But I once rode/raced almost exclusively on tubs. 700C happened when I was out of the sport for a while - 30 years!

Save you doing the sums - I last raced in 1973, didn't ride again seriously until 2004!

Even back then, I was one of few folk who could actually repair a tub. There's nothing to it, as long as you have the right stuff to do the job. Once one had been repaired, even if I repaired it myself, it was downgraded to training or time-trialing, depending on its weight unless economics forced it back onto my road race wheels ...

At that, I would never have contemplated the idea of a road-side tub repair :eek:

Never recall any issues with sticking them onto rims, losing them while racing or even having to swap a tub post flat and the replacement not sticking after being fitted.

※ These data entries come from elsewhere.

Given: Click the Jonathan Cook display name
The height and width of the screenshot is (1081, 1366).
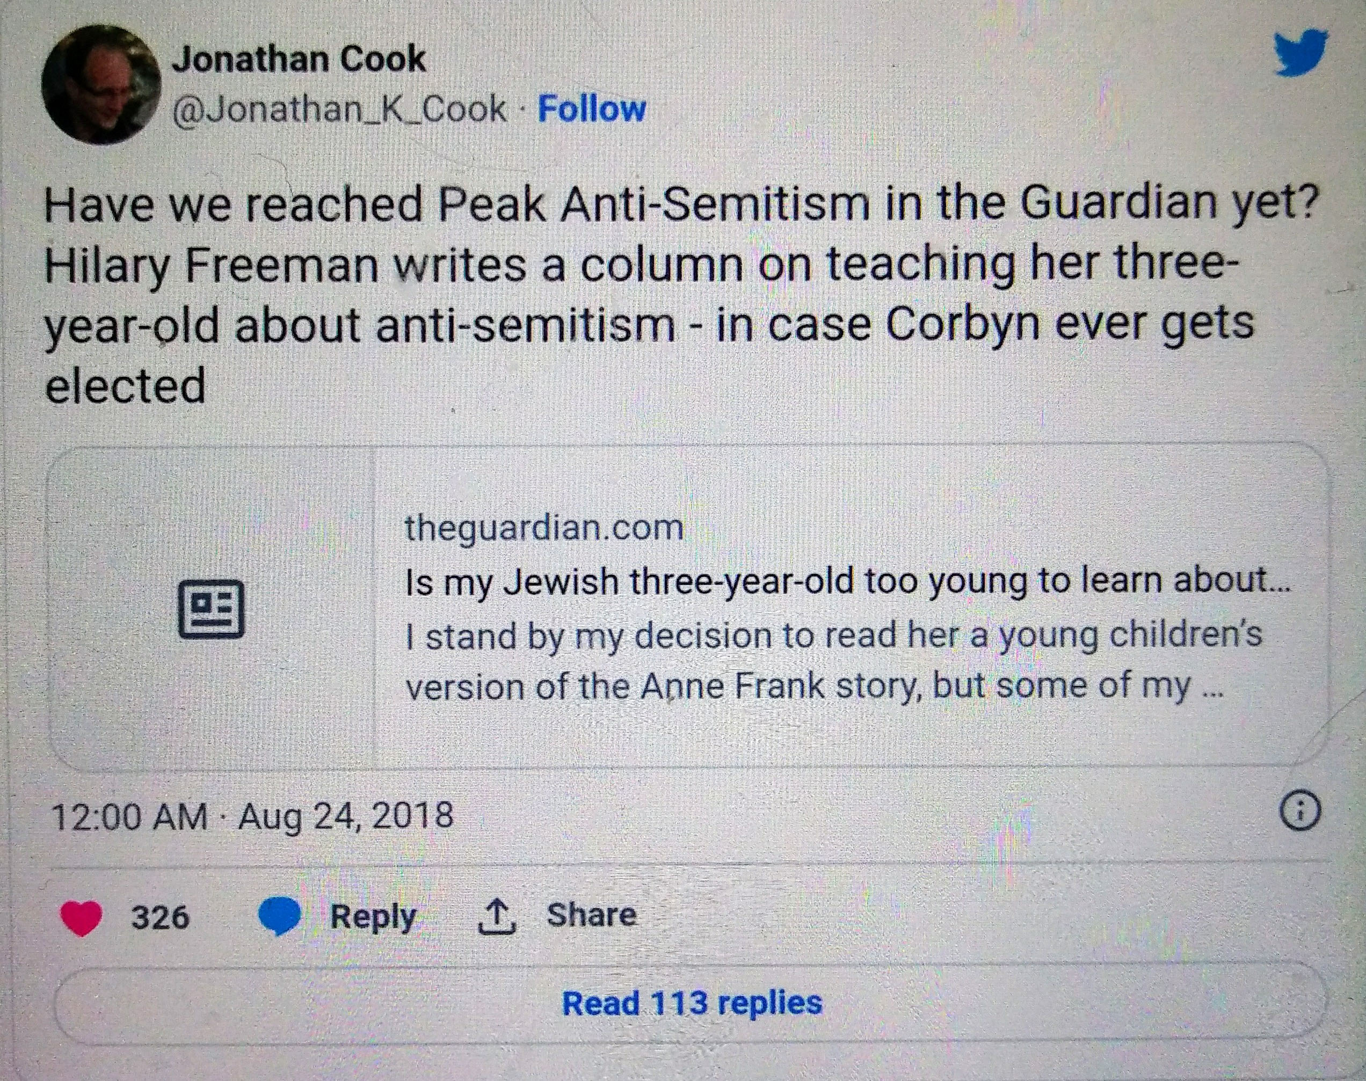Looking at the screenshot, I should (299, 59).
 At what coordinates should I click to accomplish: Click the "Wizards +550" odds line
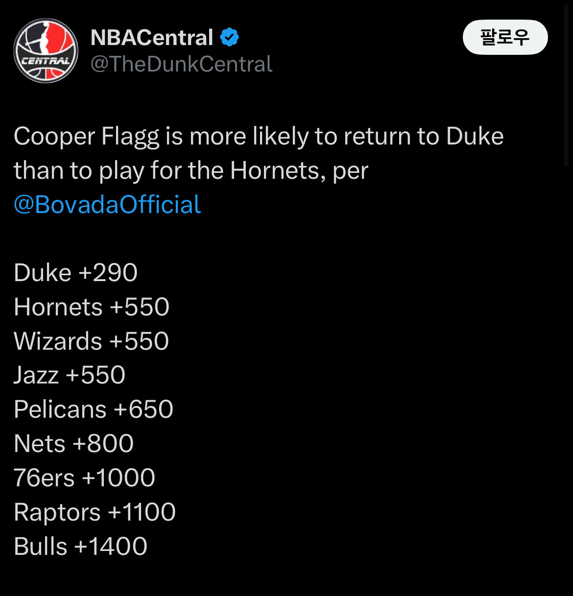(91, 341)
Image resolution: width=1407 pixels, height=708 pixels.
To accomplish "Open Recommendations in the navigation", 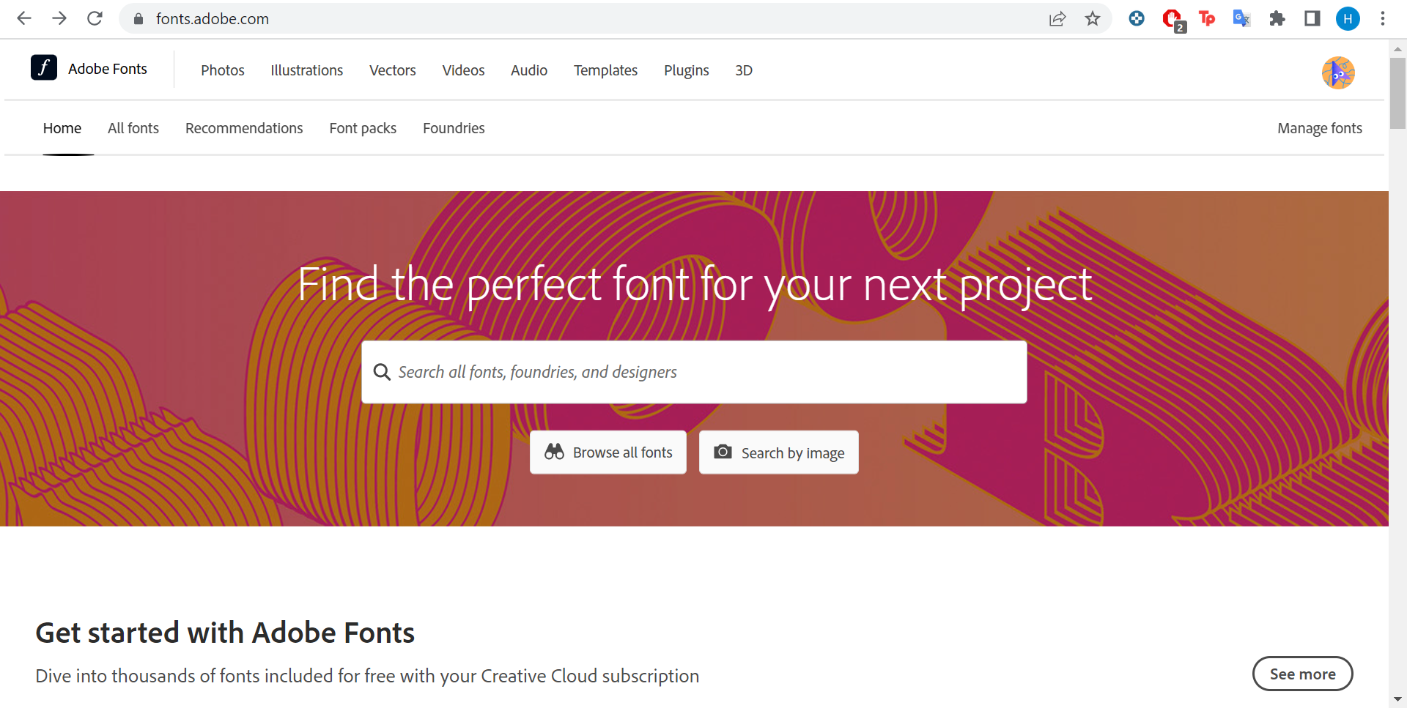I will [244, 128].
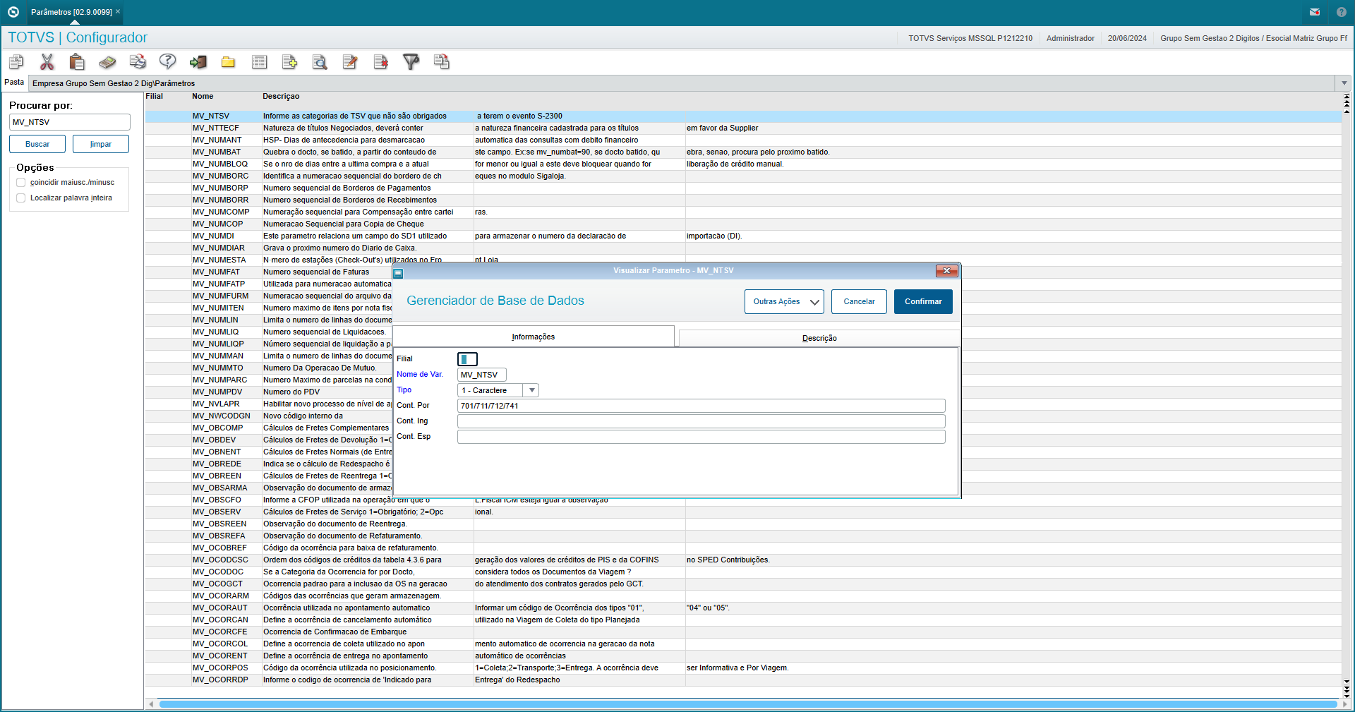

OTOH - seeing as things like really nice clincher tyres and modern wheels have been invented while I was out getting fat and idle, would only put up with the mess and fuss of tubs if I won the lottery and bought a set to cruise the neighbourhood on my $10,000 custom Ti weight-weenie poser bike :rolleyes: ! They're just too much trouble and fuss for whatever advantage an overweight 56 year old would gain over my present decent set of clinchers.

The viewpoint of a screaming fast 20-something Div 1 pro with 2% body fat and a three page palmares may be somewhat different :)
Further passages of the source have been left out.